Jika Anda pernah mencoba memotong kaca yang sangat tebal untuk digunakan sebagai kaca jendela kereta api, Anda pasti tahu betapa sulitnya hal tersebut. Bukan soal seberapa banyak tenaga yang digunakan untuk memotongnya. Sebenarnya, memaksa alat pemotong untuk bekerja keras justru akan membuat segalanya menjadi lebih buruk.
Ketika kita menggunakan roda berbahan tungsten karbida untuk memotong kaca yang tebal, kaca akan melawan proses pemotongan tersebut. Akibatnya, bilah pemotong akan cepat aus, dan akan terbentuk serpihan-serpihan kaca yang mengganggu hasil pemotongan.

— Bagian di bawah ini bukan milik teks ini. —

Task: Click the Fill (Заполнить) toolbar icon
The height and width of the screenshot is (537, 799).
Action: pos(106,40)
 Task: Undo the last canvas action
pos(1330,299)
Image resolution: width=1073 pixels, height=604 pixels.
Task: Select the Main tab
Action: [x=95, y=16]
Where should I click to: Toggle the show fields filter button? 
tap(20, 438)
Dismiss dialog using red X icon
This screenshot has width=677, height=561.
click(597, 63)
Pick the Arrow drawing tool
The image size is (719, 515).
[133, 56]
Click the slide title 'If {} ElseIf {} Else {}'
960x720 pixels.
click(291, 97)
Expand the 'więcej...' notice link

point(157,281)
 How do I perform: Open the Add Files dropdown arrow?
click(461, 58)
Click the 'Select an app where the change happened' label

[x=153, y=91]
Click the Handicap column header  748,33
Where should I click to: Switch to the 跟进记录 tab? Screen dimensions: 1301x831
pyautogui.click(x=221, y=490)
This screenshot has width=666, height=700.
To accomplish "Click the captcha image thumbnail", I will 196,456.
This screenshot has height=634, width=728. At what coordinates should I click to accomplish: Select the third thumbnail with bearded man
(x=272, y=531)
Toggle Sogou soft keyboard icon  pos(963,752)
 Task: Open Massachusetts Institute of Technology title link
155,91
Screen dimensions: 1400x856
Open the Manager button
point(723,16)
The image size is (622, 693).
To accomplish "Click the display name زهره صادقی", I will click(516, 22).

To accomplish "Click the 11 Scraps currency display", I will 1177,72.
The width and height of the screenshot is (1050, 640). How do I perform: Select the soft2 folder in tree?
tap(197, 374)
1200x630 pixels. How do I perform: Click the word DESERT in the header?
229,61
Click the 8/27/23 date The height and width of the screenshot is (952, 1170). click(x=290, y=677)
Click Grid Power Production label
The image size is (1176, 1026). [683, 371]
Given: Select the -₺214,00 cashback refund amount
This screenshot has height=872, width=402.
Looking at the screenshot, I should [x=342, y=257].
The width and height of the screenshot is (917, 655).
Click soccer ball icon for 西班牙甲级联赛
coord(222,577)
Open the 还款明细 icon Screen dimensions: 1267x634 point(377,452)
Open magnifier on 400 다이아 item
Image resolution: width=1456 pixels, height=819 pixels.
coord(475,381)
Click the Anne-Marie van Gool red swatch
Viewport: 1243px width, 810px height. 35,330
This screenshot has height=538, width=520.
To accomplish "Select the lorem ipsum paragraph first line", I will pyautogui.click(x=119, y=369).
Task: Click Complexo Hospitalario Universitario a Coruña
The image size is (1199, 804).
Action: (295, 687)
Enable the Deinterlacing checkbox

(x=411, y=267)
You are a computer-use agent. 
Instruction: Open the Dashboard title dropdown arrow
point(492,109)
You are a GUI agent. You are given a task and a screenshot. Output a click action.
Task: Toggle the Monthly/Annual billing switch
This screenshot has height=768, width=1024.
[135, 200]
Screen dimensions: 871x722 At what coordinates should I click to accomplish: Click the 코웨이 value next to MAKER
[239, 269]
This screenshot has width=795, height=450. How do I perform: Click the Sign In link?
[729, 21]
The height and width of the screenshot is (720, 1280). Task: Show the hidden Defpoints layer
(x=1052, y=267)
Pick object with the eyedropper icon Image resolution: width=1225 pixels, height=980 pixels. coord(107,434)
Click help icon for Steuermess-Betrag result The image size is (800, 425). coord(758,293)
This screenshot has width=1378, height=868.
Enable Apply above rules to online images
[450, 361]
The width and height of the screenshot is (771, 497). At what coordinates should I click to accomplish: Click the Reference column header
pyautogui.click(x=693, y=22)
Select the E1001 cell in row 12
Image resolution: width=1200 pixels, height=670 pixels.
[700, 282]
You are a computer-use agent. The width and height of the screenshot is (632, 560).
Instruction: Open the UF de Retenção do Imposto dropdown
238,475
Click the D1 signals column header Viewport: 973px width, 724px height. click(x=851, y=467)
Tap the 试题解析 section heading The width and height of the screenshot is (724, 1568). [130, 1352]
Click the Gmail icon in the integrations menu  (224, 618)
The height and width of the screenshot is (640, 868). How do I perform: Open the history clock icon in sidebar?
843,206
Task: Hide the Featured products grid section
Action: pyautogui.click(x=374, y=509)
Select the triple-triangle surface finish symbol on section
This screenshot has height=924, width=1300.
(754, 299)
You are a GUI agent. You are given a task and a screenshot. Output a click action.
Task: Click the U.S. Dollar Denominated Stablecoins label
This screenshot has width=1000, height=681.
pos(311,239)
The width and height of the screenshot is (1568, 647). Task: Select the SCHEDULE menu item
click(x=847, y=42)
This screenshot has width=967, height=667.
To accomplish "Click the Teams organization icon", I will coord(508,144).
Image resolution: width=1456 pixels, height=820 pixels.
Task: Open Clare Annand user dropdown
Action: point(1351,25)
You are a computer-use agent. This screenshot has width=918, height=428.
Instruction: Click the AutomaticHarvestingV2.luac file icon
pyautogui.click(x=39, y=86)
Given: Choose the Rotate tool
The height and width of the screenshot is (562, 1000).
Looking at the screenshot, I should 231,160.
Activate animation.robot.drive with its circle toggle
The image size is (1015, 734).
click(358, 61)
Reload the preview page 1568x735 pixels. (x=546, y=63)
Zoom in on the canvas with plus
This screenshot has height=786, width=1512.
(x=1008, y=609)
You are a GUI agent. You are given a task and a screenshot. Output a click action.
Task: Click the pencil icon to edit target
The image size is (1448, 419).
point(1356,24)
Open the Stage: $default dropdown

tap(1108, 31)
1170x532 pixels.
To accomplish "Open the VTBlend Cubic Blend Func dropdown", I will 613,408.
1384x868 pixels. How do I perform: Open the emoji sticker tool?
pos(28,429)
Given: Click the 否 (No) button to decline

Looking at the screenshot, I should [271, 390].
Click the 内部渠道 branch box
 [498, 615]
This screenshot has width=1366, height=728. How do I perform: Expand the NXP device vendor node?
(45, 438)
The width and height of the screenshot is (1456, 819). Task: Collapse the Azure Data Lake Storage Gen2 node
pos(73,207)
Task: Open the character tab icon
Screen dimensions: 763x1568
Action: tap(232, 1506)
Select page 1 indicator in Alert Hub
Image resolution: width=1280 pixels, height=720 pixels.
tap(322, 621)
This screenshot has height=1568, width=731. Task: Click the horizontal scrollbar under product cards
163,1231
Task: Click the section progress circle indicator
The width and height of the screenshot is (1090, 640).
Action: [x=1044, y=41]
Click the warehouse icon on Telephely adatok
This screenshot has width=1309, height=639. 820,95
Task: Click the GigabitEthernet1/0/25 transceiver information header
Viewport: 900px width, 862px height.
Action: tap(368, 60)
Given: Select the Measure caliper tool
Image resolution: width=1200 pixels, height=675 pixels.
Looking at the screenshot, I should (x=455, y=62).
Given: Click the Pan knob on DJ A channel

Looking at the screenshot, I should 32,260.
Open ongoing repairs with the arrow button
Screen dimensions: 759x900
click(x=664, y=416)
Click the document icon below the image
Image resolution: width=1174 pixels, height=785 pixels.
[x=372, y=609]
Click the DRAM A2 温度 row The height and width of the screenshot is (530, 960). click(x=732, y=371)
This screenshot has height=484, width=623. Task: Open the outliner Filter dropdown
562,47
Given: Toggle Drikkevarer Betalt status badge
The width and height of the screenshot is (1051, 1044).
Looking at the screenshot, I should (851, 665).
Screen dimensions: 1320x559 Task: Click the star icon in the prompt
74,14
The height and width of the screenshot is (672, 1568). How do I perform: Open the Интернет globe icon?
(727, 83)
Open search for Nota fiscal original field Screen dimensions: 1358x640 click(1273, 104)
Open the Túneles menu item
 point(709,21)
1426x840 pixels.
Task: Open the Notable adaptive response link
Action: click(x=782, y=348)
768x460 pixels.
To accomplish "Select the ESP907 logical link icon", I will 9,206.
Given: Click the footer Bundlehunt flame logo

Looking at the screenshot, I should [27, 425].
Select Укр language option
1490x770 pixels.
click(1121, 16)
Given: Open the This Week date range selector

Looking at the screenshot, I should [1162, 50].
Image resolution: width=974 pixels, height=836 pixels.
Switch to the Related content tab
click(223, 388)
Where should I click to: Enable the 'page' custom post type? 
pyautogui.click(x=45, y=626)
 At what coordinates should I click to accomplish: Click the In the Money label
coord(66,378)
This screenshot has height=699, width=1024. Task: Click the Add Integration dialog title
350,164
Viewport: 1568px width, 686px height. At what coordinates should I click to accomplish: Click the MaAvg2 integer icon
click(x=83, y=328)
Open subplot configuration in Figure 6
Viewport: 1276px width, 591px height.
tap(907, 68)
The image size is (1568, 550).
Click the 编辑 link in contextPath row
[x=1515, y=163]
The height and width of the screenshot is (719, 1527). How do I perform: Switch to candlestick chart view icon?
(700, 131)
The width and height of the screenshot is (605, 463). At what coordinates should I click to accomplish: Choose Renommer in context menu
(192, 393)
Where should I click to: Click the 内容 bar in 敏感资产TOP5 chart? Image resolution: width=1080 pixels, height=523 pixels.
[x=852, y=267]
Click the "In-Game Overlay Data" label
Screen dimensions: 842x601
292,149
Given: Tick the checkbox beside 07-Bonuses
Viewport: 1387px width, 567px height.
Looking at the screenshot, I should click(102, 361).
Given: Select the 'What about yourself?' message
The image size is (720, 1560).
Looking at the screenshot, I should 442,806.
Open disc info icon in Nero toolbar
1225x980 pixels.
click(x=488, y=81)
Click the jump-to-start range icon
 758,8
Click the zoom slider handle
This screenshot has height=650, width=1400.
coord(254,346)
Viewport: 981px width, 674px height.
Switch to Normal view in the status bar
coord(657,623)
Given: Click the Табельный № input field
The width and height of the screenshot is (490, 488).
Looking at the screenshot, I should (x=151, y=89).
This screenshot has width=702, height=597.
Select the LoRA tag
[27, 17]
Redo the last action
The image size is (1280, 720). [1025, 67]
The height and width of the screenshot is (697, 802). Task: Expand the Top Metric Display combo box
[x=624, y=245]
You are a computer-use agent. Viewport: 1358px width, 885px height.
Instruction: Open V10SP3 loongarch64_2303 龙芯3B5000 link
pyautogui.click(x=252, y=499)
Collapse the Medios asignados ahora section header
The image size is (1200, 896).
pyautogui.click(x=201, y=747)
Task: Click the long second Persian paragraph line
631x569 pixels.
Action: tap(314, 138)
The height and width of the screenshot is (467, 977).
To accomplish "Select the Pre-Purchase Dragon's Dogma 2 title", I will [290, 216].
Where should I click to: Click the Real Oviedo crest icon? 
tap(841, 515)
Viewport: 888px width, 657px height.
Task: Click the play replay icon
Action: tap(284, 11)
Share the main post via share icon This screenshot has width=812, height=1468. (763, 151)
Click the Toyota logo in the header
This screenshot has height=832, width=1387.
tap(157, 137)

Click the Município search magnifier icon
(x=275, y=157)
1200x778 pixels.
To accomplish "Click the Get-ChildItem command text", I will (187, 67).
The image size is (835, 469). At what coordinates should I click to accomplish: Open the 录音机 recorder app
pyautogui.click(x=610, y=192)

Inilah cara yang kami gunakan: kami menggunakan lampu inframerah berfrekuensi rendah untuk “membuat kaca menjadi lebih lunak” di bagian yang akan dipotong.
Mengapa menggunakan lampu khusus ini? Sebagian besar lampu pemanas hanyalah alat pemanas biasa—mereka hanya memanaskan permukaan kaca, tetapi panasnya tidak meresap ke dalam kaca. Sedangkan lampu inframerah berfrekuensi rendah berbeda. Panasnya meresap jauh ke dalam kaca, bukannya memantul dari permukaan kaca.
Dengan menggunakan energi khusus ini, kaca menjadi sedikit lebih lunak. Dengan demikian, bilah pemotong dapat bergerak dengan lancar, tanpa harus berjuang melawan kaca. Proses pemotongan pun akan lebih mudah.
Keuntungannya Hal pertama yang akan Anda rasakan adalah bahwa Anda tidak perlu mengganti bilah pemotong setiap lima menit. Alat-alat pemotong ini bisa digunakan dalam waktu yang lama.
Tetapi keuntungan terbesarnya adalah tingkat presisi yang tinggi. Anda tentu tahu bagaimana rasanya saat memotong kaca yang tebal—gerakan yang tidak stabil yang menyebabkan potongan kaca yang tidak rata. Hal tersebut akan hilang. Anda akan mendapatkan potongan kaca yang rata dan bersih setiap kali memotong.
Kekurangannya (karena selalu ada kekurangan) Lampu-lampu ini menghasilkan panas yang sangat besar. Anda tidak bisa begitu saja memasangnya pada alat pemotong tanpa memperhatikan aspek pendinginan. Jika sistem pendinginan tidak bekerja dengan baik, maka bagian-bagian alat pemotong bisa rusak. Anda perlu memperhatikan aliran udara dan menggunakan perlindungan yang tepat. Jika panasnya keluar dari area pemotongan, maka kain kaca yang lain juga bisa rusak. Memang diperlukan sedikit penyesuaian, tetapi setelah itu, proses pemotongan akan menjadi lebih mudah.